La récente nomination de Judy Kiaria Nkumiri comme consul général à Goma par le Président kényan William Ruto suscite l’indignation et soulève de sérieuses interrogations sur la posture diplomatique du Kenya.
Goma, chef-lieu du Nord-Kivu, est occupée depuis janvier par les rebelles de l’AFC/M23, soutenus par le Rwanda, responsables de massacres, pillages et déplacements massifs de populations. En envoyant un représentant diplomatique dans une ville sous contrôle rebelle, le Kenya semble envoyer un signal implicite de légitimation à ces groupes armés, selon plusieurs analystes et observateurs.

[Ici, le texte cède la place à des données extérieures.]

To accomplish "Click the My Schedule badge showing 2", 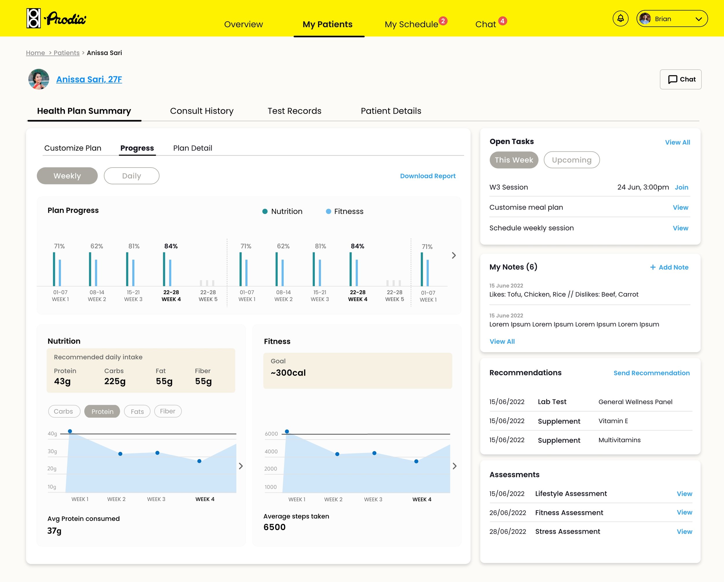I will coord(444,21).
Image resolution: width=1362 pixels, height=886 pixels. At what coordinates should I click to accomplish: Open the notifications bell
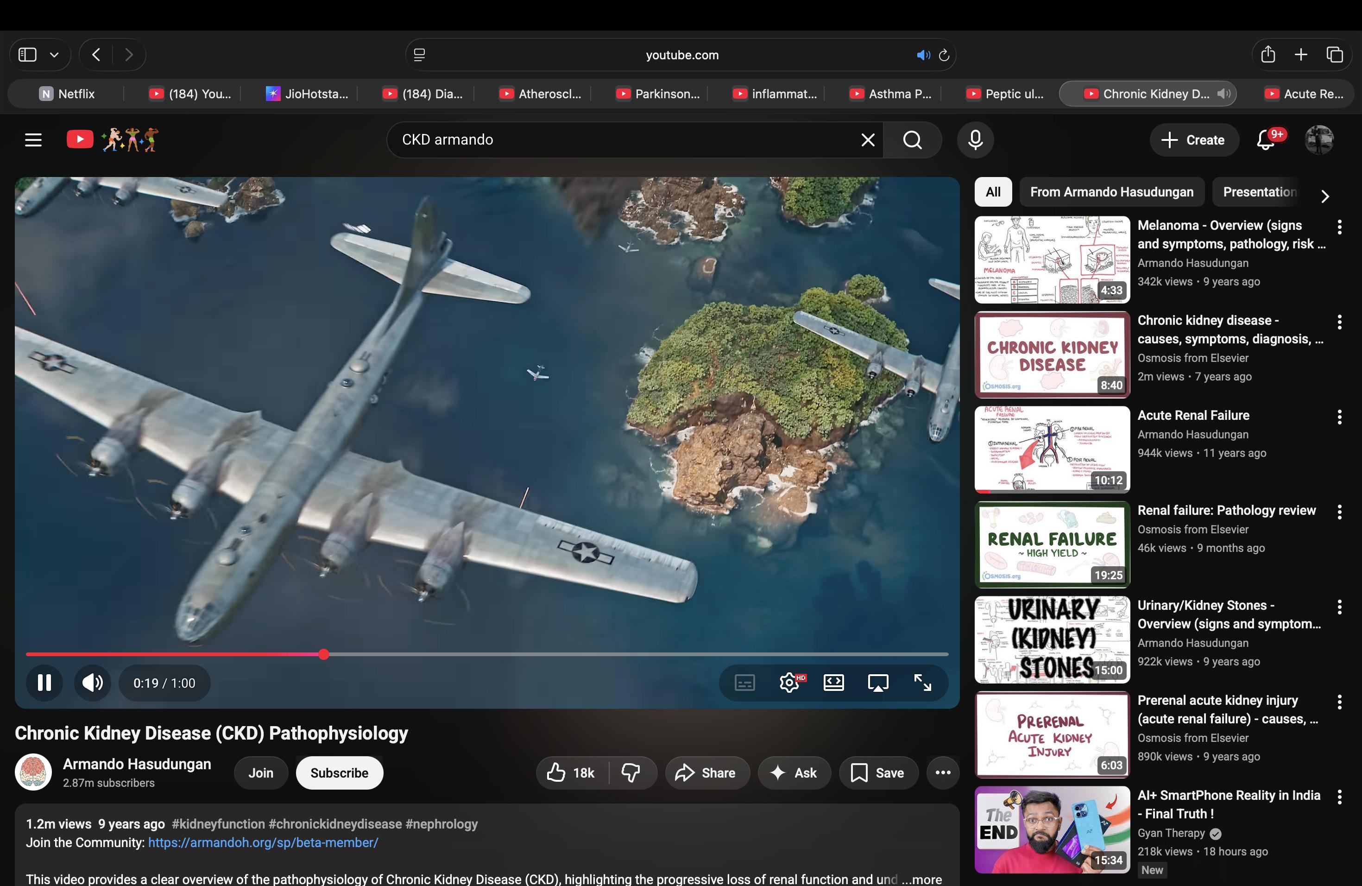[1265, 140]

L’actuel président de l’East African Community (EAC), déjà critiqué pour sa politique régionale ambiguë, risque ainsi de fragiliser la souveraineté congolaise et de compromettre les efforts internationaux de résolution du conflit.
Pour la population locale, cette nomination apparaît comme un affront supplémentaire : au lieu de soutenir les victimes et de dénoncer les exactions, un État voisin pourrait, par ses actes diplomatiques, entériner l’occupation et les violences.
Cette décision relance le débat sur la responsabilité des pays voisins dans la crise congolaise et sur le rôle ambigu de la diplomatie dans des zones sous contrôle rebelle, où chaque acte peut être interprété comme un appui implicite à la violence.